> **Provided data**:

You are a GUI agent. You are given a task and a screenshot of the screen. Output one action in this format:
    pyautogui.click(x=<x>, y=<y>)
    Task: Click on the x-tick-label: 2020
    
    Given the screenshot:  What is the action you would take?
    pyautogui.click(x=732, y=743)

> **What is being asked**: Could you render the entries above as a JSON list of strings, with one string per line and blank lines omitted?

> **Task response**:
[
  "You are a GUI agent. You are given a task and a screenshot of the screen. Output one action in this format:",
  "    pyautogui.click(x=<x>, y=<y>)",
  "    Task: Click on the x-tick-label: 2020",
  "    Given the screenshot:  What is the action you would take?",
  "    pyautogui.click(x=732, y=743)"
]